You discover a new piece of software malicioso on Google plus Play: in this case, a Trojan that violates some habitual aplicaciones.
While we’re still recovering from the latest instance of software malicioso detected on Google plus Play, a There is already a new threat surrounding the Aplicación Store of the Google plus operating system.
His name is FLAGand it is one a Trojan of Brazilian originThis is afín to landing on Android with the aim emulate habitual aplicaciones like WhatsApp, Google plus Google chrome or PDF reader for Gain control of sacrificial devices.
Spain and the United States like two of the countries, along with Brazil, most affected by this threat.
This is how BRATA, the trojan pretending to be habitual aplicaciones, works
BRATA is not a new threat. He is McAfee cybersecurity research experts claim that these first consejos software malicioso They were discovered in 2018 and have come and gone on the Aplicación Store ever since. His name is an acronym for Brazil Android Remote Access Tool.
And that’s exactly what this software malicioso does: try it Take control of Android devices those it infects to steal data, record screen or monitor device usage.
To achieve this, the application embodies famous aplicacioneswhich the users of the infected devices would consider safe.
In this case, the application slipped into Google plus Play disguised as something else Utilitiessome of them accumulate more than 10,000 installations. In the picture below these lines you cánido see them infected aplicaciones found by McAfee.
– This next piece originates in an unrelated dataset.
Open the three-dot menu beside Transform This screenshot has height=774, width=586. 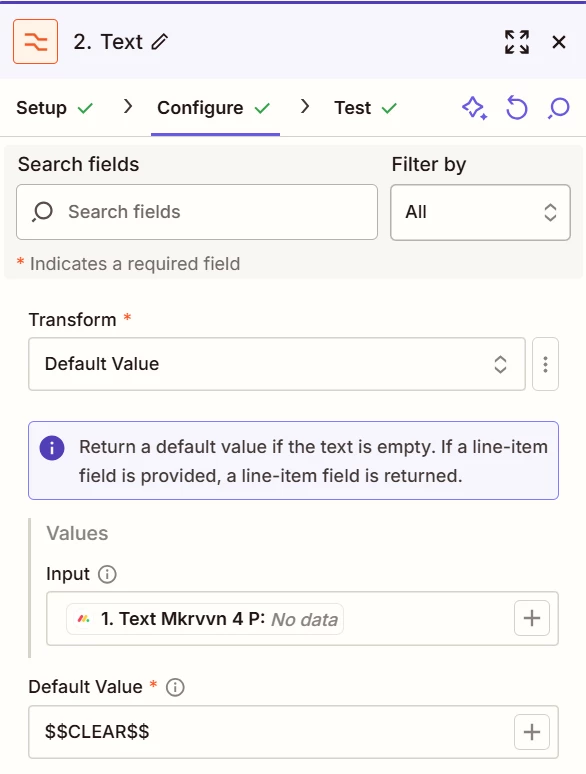click(x=546, y=364)
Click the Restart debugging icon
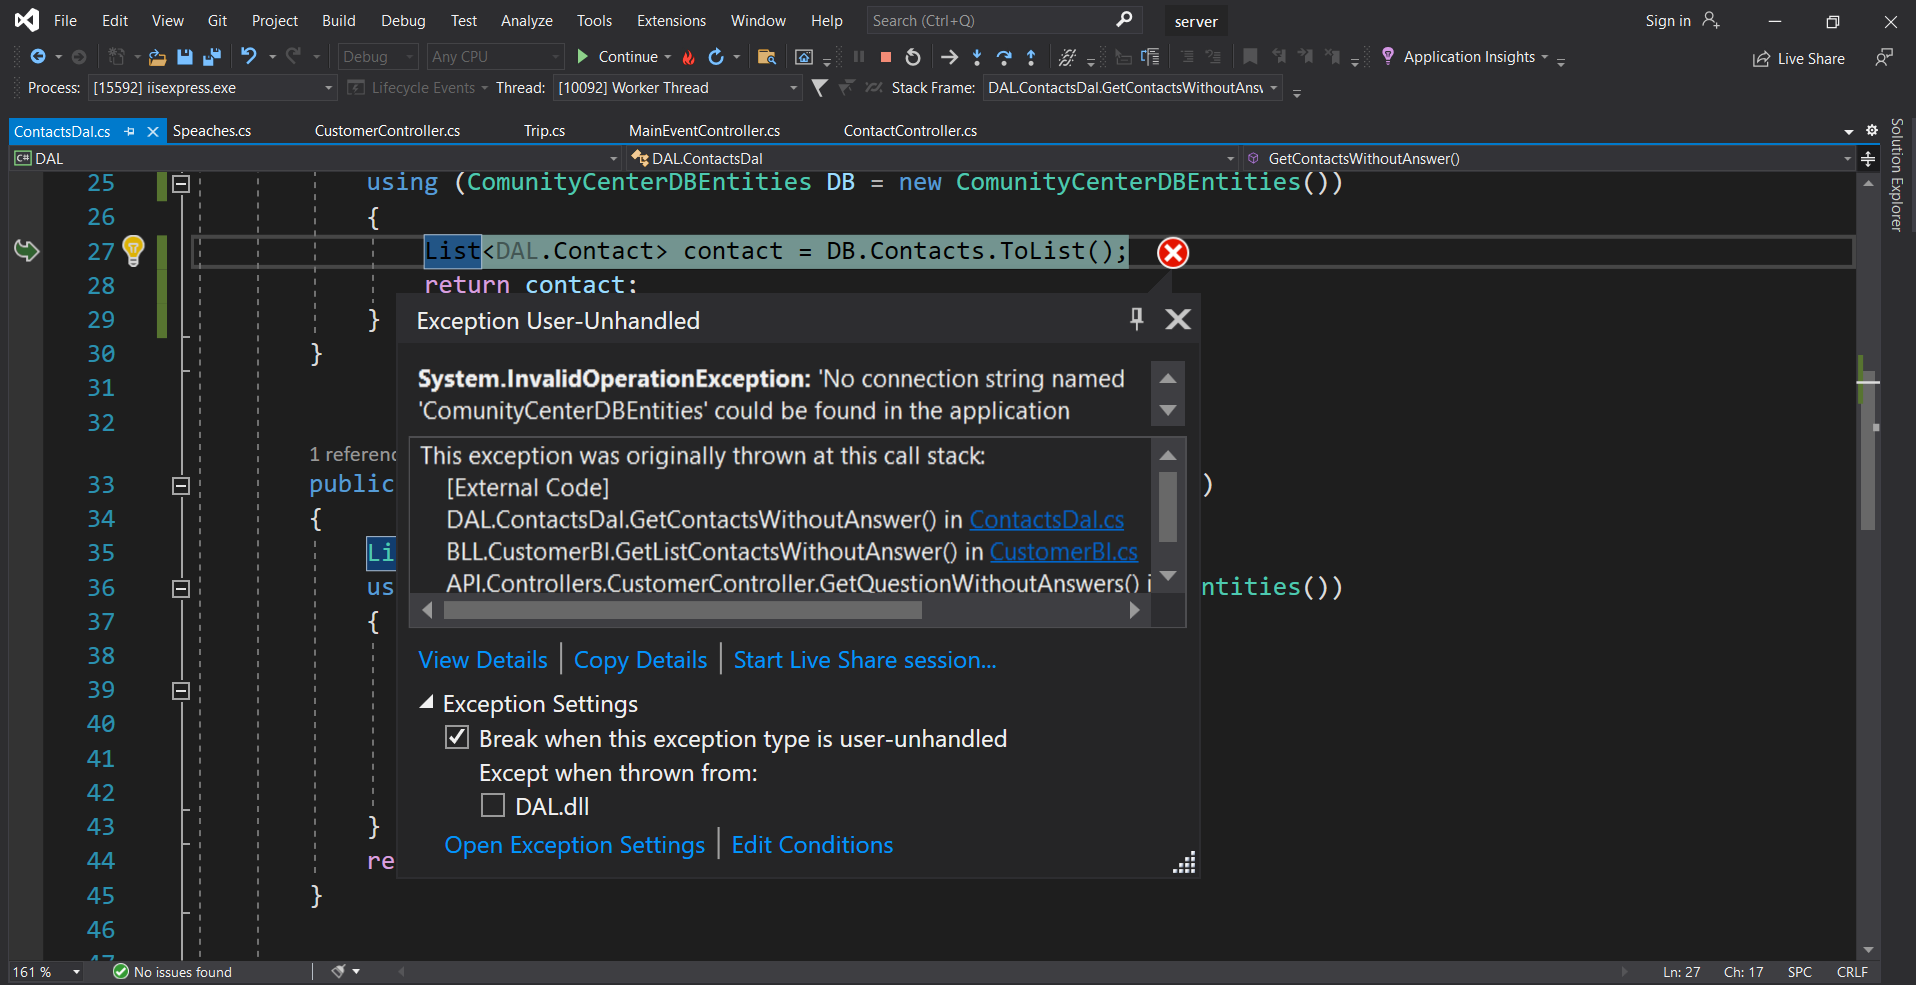The height and width of the screenshot is (985, 1916). click(913, 57)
BRATA infected aplicaciones found on Google plus Play.
When running any of the applications affected by this software malicioso, users were prompted to do so Install a fake update for a specific aplicación. A curious fact about how this aplicación works is that depending on Language in which the device is configured, one or the other application is recommended. Where the cell phone is in Spanish is the application Use whatsapp as baitedand in the case of using English, Google chrome was used.
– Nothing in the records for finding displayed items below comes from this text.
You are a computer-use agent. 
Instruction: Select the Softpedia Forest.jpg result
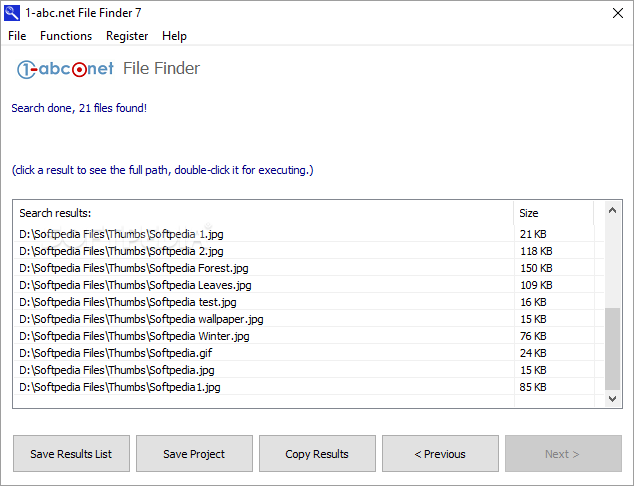(309, 268)
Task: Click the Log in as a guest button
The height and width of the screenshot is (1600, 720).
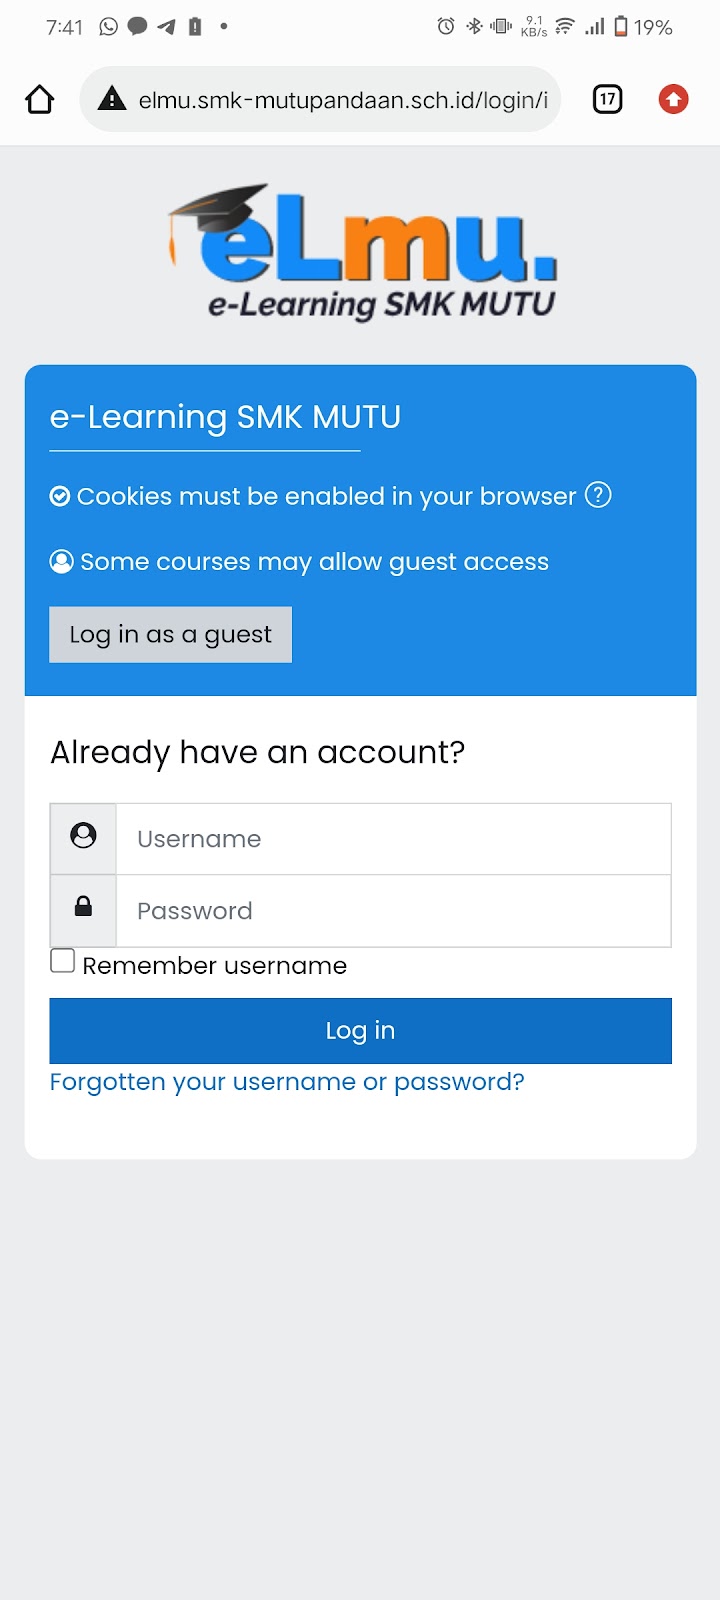Action: coord(171,634)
This is how BRATA, the Brazilian software malicioso lurking in Android, works.
Nevertheless, the alleged download applications are fakeand the download application actually contained software malicioso among other things Capture a screen, editar the clipboard content, hide incoming calls, unlock the device or start activities. They make some too automated actions through misuse of access rights to the system.
McAfee confirms this Google plus has been informed of the threat in October 2020, and the company continued to remove the infected aplicaciones from Google plus Play thereafter. However, Android users are advised to check if any of the affected aplicaciones are installed on their devices and if so, remove them as soon as possible.